> Objective:
Copy the part of the data below that opens with the line containing "Switch to the Error List tab" and closes with the line containing "This screenshot has height=944, width=821.", reproducing each line word for word, with both of those lines included.
╭──
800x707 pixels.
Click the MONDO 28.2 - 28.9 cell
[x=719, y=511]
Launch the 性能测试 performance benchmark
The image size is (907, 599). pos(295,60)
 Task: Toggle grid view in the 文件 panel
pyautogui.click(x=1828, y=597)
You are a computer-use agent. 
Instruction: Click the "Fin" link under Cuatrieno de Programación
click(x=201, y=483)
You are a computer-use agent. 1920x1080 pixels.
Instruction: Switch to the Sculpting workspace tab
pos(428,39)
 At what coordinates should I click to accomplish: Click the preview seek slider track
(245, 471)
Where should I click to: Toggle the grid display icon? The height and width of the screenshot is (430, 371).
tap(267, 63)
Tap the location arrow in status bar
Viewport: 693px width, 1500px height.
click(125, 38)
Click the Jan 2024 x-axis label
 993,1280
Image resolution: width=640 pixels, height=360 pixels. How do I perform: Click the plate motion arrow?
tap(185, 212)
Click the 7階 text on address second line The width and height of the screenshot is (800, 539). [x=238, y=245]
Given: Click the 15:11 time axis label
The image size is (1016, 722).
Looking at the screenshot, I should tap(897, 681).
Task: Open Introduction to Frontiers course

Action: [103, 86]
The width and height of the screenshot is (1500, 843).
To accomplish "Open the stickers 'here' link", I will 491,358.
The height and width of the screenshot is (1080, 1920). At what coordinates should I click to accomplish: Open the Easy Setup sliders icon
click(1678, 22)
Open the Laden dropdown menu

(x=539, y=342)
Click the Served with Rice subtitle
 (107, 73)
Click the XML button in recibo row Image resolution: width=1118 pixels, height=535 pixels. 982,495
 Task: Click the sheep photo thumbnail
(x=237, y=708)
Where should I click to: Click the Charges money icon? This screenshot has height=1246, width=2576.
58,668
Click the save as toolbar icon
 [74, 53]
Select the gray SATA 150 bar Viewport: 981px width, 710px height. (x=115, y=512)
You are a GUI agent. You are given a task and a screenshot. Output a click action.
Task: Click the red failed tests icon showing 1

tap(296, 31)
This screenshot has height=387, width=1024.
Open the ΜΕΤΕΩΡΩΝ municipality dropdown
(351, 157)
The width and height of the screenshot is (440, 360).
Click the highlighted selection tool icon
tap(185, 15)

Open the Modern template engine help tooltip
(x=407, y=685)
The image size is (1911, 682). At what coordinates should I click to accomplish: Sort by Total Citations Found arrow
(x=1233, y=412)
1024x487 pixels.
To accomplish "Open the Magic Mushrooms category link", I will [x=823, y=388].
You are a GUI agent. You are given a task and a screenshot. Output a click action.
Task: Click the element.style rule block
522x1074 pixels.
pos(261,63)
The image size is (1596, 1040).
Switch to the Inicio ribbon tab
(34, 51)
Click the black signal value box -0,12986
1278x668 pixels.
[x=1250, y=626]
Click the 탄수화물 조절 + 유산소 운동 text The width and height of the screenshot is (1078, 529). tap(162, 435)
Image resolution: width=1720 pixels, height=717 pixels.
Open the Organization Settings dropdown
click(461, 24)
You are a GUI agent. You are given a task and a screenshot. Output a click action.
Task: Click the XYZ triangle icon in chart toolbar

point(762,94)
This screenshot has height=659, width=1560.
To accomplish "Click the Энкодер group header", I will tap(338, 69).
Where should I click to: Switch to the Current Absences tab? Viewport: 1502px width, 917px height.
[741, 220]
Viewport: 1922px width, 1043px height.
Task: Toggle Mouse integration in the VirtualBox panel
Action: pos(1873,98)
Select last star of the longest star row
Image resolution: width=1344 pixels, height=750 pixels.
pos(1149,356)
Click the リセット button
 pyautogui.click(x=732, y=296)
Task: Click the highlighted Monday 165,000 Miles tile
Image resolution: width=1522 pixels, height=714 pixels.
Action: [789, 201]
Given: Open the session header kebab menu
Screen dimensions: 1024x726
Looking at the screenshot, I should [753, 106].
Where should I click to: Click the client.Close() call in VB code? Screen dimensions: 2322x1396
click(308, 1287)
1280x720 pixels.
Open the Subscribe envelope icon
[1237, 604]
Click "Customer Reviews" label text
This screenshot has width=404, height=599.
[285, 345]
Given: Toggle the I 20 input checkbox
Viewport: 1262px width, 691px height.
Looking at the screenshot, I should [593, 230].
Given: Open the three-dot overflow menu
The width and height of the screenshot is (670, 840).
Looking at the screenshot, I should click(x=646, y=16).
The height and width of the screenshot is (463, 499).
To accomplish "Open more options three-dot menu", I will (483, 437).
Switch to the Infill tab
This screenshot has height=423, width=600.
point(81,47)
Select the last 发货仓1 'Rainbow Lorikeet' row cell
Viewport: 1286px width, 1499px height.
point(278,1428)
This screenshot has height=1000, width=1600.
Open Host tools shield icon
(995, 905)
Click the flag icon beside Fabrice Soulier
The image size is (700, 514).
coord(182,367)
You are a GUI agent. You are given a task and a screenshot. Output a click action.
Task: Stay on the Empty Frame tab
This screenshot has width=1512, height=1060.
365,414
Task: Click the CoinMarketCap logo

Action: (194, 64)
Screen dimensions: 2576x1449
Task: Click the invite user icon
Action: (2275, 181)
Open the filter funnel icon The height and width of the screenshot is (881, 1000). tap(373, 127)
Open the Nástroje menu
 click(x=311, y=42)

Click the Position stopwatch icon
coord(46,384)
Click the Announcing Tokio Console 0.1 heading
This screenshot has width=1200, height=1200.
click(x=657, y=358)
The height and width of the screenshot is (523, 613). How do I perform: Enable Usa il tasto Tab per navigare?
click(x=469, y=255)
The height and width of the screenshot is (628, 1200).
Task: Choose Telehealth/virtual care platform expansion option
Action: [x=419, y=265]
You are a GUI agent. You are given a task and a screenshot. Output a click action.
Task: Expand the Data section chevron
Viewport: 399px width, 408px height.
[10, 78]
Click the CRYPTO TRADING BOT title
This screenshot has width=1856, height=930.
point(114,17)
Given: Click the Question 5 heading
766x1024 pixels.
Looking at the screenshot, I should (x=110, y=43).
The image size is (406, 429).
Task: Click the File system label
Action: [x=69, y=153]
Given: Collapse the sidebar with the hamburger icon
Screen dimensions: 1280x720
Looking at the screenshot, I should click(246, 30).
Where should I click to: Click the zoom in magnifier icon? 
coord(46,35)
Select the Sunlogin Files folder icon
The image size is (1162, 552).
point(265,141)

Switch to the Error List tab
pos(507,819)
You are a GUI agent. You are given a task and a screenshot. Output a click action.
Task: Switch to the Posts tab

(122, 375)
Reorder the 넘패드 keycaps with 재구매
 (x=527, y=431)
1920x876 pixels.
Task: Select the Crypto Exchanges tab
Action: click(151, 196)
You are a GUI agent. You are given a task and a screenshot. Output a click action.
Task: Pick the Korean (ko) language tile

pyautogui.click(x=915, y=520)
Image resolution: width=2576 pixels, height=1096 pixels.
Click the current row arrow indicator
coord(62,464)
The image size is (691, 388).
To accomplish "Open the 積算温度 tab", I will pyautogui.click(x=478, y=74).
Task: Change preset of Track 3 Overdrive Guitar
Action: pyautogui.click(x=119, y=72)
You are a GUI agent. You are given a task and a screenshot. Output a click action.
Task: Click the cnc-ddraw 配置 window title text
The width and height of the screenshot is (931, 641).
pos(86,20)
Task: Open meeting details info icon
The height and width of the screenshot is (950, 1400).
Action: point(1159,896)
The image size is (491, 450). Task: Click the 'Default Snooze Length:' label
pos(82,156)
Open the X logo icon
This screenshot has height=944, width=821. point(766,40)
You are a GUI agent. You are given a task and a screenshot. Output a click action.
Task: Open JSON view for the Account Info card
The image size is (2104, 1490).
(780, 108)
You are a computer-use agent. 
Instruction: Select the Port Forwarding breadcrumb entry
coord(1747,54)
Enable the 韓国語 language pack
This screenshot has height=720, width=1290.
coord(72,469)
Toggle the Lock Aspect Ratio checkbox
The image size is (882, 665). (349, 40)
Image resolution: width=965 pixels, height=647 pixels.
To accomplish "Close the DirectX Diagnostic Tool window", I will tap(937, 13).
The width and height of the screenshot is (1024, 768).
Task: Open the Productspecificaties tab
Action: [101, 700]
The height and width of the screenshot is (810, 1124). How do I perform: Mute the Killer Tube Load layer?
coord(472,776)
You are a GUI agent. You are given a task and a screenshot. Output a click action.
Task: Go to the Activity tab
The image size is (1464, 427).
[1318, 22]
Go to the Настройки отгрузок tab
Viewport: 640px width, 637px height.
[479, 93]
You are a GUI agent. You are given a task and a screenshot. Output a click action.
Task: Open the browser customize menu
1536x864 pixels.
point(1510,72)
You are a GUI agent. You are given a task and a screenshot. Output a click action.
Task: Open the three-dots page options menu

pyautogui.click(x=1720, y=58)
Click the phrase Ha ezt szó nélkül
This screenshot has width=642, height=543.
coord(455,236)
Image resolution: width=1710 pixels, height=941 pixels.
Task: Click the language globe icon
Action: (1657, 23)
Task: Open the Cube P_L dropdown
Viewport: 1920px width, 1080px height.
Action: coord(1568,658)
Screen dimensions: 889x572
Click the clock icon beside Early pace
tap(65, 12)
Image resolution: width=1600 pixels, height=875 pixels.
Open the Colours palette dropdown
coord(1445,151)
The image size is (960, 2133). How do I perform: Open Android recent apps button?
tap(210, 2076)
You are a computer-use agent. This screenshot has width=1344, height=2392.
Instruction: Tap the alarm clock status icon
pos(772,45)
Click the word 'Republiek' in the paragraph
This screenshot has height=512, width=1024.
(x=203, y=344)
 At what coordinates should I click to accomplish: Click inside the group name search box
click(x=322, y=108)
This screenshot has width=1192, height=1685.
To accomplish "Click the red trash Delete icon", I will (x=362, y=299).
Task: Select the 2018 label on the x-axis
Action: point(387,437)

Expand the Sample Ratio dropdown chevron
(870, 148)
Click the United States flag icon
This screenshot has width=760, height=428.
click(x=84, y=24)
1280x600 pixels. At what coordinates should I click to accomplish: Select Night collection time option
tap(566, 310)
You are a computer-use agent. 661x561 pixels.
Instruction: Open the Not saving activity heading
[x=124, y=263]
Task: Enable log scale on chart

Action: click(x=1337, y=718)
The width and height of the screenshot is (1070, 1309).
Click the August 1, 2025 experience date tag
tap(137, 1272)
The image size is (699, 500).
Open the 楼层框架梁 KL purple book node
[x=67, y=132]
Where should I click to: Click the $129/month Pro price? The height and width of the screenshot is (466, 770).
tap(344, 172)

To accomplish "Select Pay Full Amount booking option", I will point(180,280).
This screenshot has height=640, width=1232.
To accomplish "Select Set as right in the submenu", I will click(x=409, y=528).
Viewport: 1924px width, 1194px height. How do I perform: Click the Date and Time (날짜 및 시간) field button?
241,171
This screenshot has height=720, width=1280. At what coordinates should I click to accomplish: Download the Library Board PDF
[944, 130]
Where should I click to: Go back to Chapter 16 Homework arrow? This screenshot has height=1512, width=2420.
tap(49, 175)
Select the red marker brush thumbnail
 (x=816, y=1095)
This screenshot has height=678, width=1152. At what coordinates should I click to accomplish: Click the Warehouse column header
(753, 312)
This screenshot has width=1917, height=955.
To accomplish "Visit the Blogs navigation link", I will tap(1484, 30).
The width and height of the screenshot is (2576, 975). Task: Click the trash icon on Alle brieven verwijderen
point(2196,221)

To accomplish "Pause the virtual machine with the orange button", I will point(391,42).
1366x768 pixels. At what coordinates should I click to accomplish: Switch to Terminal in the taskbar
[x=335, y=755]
╰──
> Full response:
Switch to the Error List tab
pos(507,819)
You are a GUI agent. You are given a task and a screenshot. Output a click action.
Task: Switch to the Posts tab

(122, 375)
Reorder the 넘패드 keycaps with 재구매
 (x=527, y=431)
1920x876 pixels.
Task: Select the Crypto Exchanges tab
Action: click(151, 196)
You are a GUI agent. You are given a task and a screenshot. Output a click action.
Task: Pick the Korean (ko) language tile

pyautogui.click(x=915, y=520)
Image resolution: width=2576 pixels, height=1096 pixels.
Click the current row arrow indicator
coord(62,464)
The image size is (691, 388).
To accomplish "Open the 積算温度 tab", I will pyautogui.click(x=478, y=74).
Task: Change preset of Track 3 Overdrive Guitar
Action: pyautogui.click(x=119, y=72)
You are a GUI agent. You are given a task and a screenshot. Output a click action.
Task: Click the cnc-ddraw 配置 window title text
The width and height of the screenshot is (931, 641).
pos(86,20)
Task: Open meeting details info icon
The height and width of the screenshot is (950, 1400).
Action: point(1159,896)
The image size is (491, 450). Task: Click the 'Default Snooze Length:' label
pos(82,156)
Open the X logo icon
This screenshot has height=944, width=821. point(766,40)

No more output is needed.